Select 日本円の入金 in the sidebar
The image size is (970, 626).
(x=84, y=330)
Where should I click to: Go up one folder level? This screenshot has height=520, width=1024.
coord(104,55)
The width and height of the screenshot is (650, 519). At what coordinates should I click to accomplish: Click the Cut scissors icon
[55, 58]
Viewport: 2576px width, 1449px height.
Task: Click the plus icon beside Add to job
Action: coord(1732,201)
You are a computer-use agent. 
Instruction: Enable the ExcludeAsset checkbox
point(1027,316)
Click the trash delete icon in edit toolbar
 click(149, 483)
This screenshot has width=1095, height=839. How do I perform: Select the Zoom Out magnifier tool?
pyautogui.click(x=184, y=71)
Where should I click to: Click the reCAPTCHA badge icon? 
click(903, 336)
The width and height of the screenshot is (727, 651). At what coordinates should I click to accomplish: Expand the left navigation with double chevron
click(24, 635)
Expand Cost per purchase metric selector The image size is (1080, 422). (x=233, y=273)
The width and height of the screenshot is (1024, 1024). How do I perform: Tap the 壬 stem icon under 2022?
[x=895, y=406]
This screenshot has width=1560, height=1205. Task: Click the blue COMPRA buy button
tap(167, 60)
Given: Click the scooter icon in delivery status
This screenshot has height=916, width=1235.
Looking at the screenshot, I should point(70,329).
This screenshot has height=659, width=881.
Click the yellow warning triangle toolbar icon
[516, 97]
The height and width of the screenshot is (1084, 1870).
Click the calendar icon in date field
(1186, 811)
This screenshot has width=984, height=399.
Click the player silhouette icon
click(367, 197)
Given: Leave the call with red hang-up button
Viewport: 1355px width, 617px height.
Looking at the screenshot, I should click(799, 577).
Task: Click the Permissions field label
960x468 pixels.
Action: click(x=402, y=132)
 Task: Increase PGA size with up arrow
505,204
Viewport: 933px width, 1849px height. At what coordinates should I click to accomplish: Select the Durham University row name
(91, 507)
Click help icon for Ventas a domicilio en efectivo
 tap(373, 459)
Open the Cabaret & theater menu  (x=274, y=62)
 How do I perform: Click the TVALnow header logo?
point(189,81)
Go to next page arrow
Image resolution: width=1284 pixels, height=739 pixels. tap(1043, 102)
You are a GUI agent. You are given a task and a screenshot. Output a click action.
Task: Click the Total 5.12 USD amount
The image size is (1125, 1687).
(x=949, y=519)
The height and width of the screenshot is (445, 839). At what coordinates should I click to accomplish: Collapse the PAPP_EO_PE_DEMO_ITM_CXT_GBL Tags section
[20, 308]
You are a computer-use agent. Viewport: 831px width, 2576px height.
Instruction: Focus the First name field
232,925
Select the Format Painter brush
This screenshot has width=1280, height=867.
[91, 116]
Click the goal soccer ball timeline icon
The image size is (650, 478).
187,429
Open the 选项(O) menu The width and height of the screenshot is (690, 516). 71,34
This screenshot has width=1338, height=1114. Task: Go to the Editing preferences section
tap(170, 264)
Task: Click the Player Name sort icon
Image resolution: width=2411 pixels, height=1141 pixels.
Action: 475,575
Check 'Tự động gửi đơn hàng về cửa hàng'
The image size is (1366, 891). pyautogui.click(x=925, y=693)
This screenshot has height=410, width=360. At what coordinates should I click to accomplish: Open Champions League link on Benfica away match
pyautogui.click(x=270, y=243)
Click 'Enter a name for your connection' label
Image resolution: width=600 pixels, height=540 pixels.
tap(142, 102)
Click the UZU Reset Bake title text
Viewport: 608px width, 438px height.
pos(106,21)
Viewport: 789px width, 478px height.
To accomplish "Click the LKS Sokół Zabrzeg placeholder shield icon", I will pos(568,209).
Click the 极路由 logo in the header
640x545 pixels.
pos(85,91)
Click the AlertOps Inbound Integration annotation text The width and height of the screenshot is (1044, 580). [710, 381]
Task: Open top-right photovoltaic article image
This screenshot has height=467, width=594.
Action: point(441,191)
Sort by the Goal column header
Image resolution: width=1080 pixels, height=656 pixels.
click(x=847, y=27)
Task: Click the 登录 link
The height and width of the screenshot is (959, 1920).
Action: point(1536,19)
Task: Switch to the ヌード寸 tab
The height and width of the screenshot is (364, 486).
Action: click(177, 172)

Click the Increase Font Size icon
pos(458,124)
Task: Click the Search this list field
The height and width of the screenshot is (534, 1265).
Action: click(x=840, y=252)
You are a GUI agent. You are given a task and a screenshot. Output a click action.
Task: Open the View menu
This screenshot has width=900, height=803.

■ WHAT IS BEING ASKED
So that nothing is lost, restate all the material word for word.

■ WRITTEN RESPONSE
Select 日本円の入金 in the sidebar
The image size is (970, 626).
(x=84, y=330)
Where should I click to: Go up one folder level? This screenshot has height=520, width=1024.
coord(104,55)
The width and height of the screenshot is (650, 519). At what coordinates should I click to accomplish: Click the Cut scissors icon
[55, 58]
Viewport: 2576px width, 1449px height.
Task: Click the plus icon beside Add to job
Action: coord(1732,201)
You are a computer-use agent. 
Instruction: Enable the ExcludeAsset checkbox
point(1027,316)
Click the trash delete icon in edit toolbar
 click(149, 483)
This screenshot has width=1095, height=839. How do I perform: Select the Zoom Out magnifier tool?
pyautogui.click(x=184, y=71)
Where should I click to: Click the reCAPTCHA badge icon? 
click(903, 336)
The width and height of the screenshot is (727, 651). At what coordinates should I click to accomplish: Expand the left navigation with double chevron
click(24, 635)
Expand Cost per purchase metric selector The image size is (1080, 422). (x=233, y=273)
The width and height of the screenshot is (1024, 1024). How do I perform: Tap the 壬 stem icon under 2022?
[x=895, y=406]
This screenshot has width=1560, height=1205. Task: Click the blue COMPRA buy button
tap(167, 60)
Given: Click the scooter icon in delivery status
This screenshot has height=916, width=1235.
Looking at the screenshot, I should point(70,329).
This screenshot has height=659, width=881.
Click the yellow warning triangle toolbar icon
[516, 97]
The height and width of the screenshot is (1084, 1870).
Click the calendar icon in date field
(1186, 811)
This screenshot has width=984, height=399.
Click the player silhouette icon
click(367, 197)
Given: Leave the call with red hang-up button
Viewport: 1355px width, 617px height.
Looking at the screenshot, I should click(799, 577).
Task: Click the Permissions field label
960x468 pixels.
Action: click(x=402, y=132)
 Task: Increase PGA size with up arrow
505,204
Viewport: 933px width, 1849px height. At what coordinates should I click to accomplish: Select the Durham University row name
(91, 507)
Click help icon for Ventas a domicilio en efectivo
 tap(373, 459)
Open the Cabaret & theater menu  (x=274, y=62)
 How do I perform: Click the TVALnow header logo?
point(189,81)
Go to next page arrow
Image resolution: width=1284 pixels, height=739 pixels. tap(1043, 102)
You are a GUI agent. You are given a task and a screenshot. Output a click action.
Task: Click the Total 5.12 USD amount
The image size is (1125, 1687).
(x=949, y=519)
The height and width of the screenshot is (445, 839). At what coordinates should I click to accomplish: Collapse the PAPP_EO_PE_DEMO_ITM_CXT_GBL Tags section
[20, 308]
You are a computer-use agent. Viewport: 831px width, 2576px height.
Instruction: Focus the First name field
232,925
Select the Format Painter brush
This screenshot has width=1280, height=867.
[91, 116]
Click the goal soccer ball timeline icon
The image size is (650, 478).
187,429
Open the 选项(O) menu The width and height of the screenshot is (690, 516). 71,34
This screenshot has width=1338, height=1114. Task: Go to the Editing preferences section
tap(170, 264)
Task: Click the Player Name sort icon
Image resolution: width=2411 pixels, height=1141 pixels.
Action: 475,575
Check 'Tự động gửi đơn hàng về cửa hàng'
The image size is (1366, 891). pyautogui.click(x=925, y=693)
This screenshot has height=410, width=360. At what coordinates should I click to accomplish: Open Champions League link on Benfica away match
pyautogui.click(x=270, y=243)
Click 'Enter a name for your connection' label
Image resolution: width=600 pixels, height=540 pixels.
tap(142, 102)
Click the UZU Reset Bake title text
Viewport: 608px width, 438px height.
pos(106,21)
Viewport: 789px width, 478px height.
To accomplish "Click the LKS Sokół Zabrzeg placeholder shield icon", I will pos(568,209).
Click the 极路由 logo in the header
640x545 pixels.
pos(85,91)
Click the AlertOps Inbound Integration annotation text The width and height of the screenshot is (1044, 580). [710, 381]
Task: Open top-right photovoltaic article image
This screenshot has height=467, width=594.
Action: point(441,191)
Sort by the Goal column header
Image resolution: width=1080 pixels, height=656 pixels.
click(x=847, y=27)
Task: Click the 登录 link
The height and width of the screenshot is (959, 1920).
Action: point(1536,19)
Task: Switch to the ヌード寸 tab
The height and width of the screenshot is (364, 486).
Action: click(177, 172)

Click the Increase Font Size icon
pos(458,124)
Task: Click the Search this list field
The height and width of the screenshot is (534, 1265).
Action: click(x=840, y=252)
You are a GUI agent. You are given a task and a screenshot. Output a click action.
Task: Open the View menu
This screenshot has width=900, height=803.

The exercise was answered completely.